PROBLEM DETAILS:
Reproduce every line of the material below verbatim, omitting the pictures.
****************
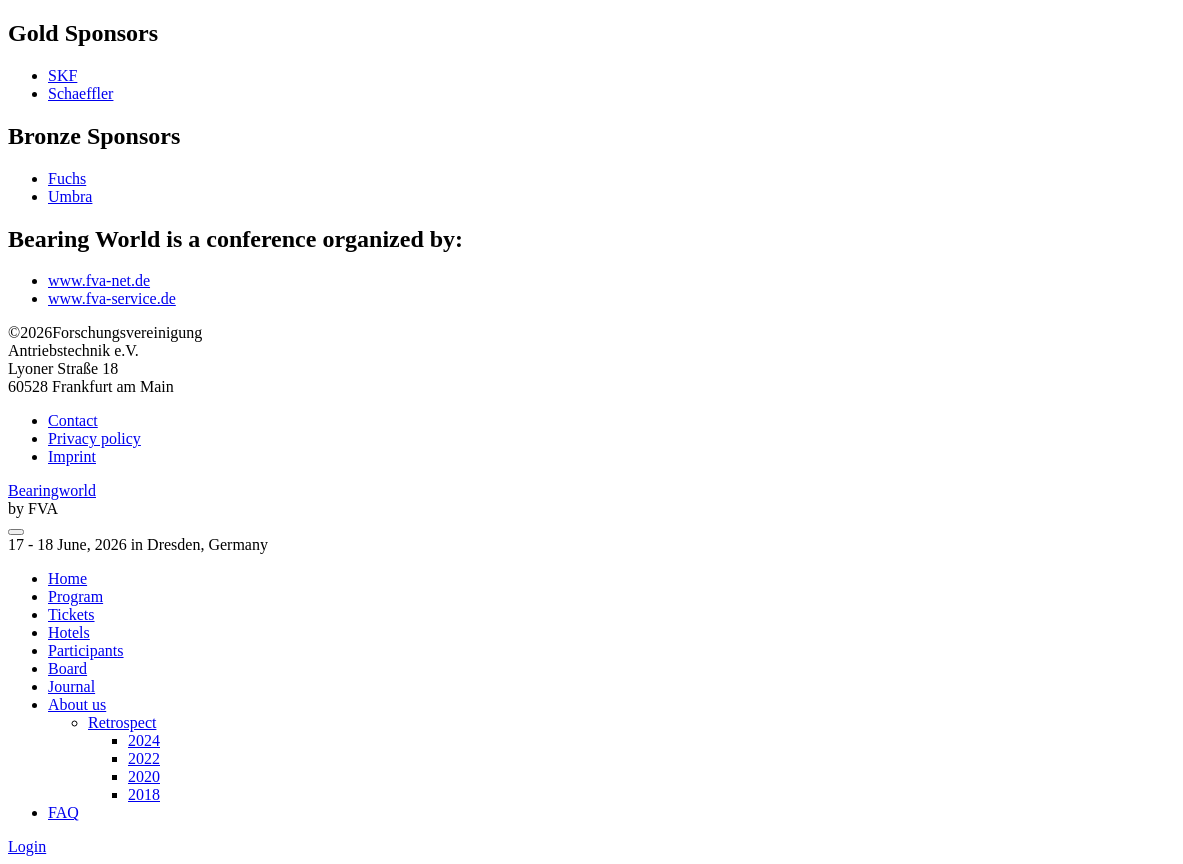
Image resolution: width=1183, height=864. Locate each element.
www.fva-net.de (99, 280)
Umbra (70, 196)
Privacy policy (94, 438)
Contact (73, 420)
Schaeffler (80, 93)
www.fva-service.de (112, 298)
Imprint (72, 456)
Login (27, 846)
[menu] (16, 532)
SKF (62, 75)
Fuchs (67, 178)
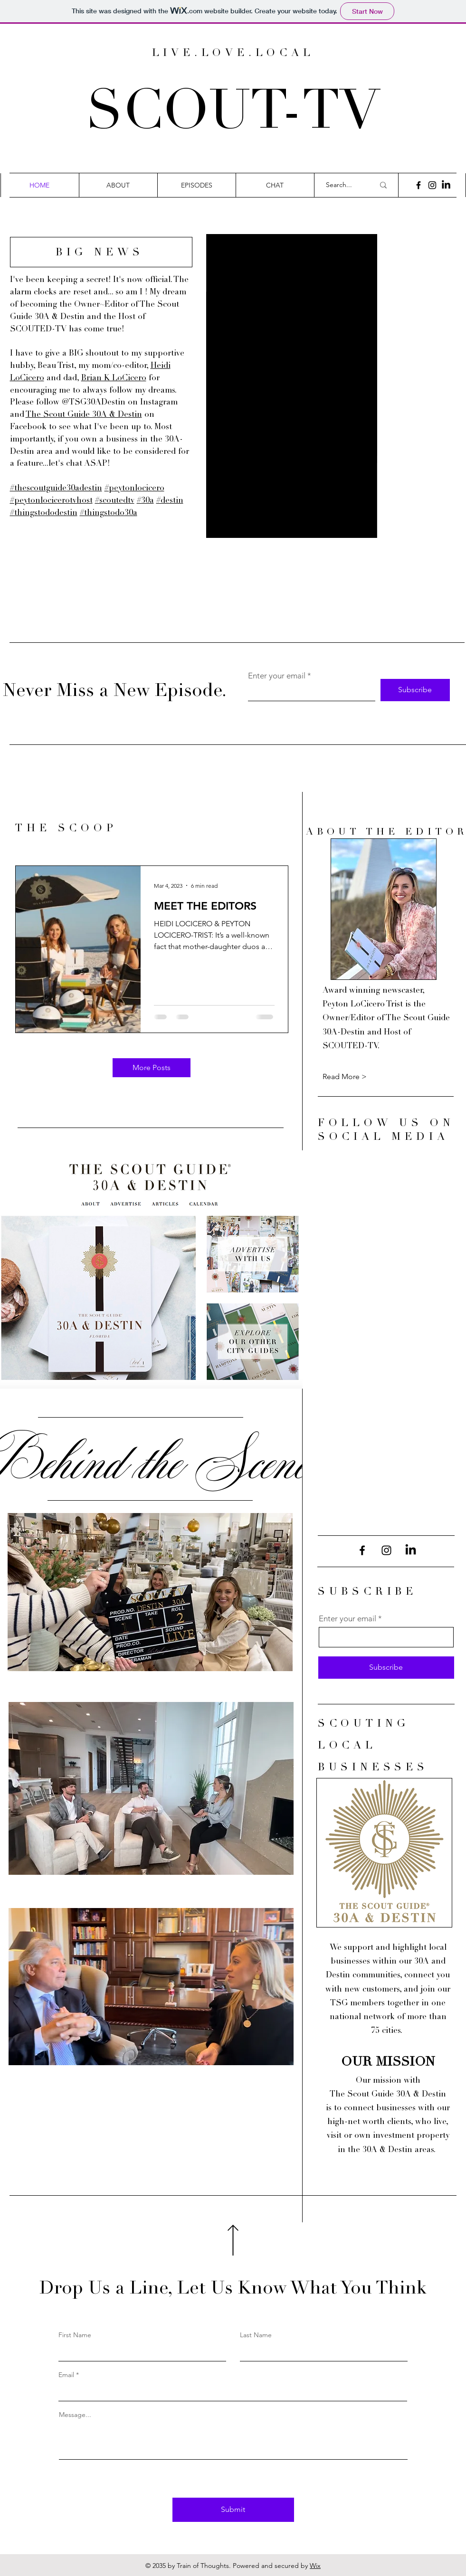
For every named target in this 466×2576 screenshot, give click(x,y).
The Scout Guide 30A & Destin (84, 415)
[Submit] (233, 2510)
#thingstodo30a (108, 513)
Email (66, 2374)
****************
OUTPUT FOR THIS EXERCISE:
Image resolution: width=1183, height=864. Locate each element.
www.fva-net.de (99, 280)
Umbra (70, 196)
Privacy policy (94, 438)
Contact (73, 420)
Schaeffler (80, 93)
www.fva-service.de (112, 298)
Imprint (72, 456)
Login (27, 846)
[menu] (16, 532)
SKF (62, 75)
Fuchs (67, 178)
For every named target in this 466×2576 screenshot, give click(x,y).
The Scout Guide 30A & Destin (84, 415)
[Submit] (233, 2510)
#thingstodo30a (108, 513)
Email (66, 2374)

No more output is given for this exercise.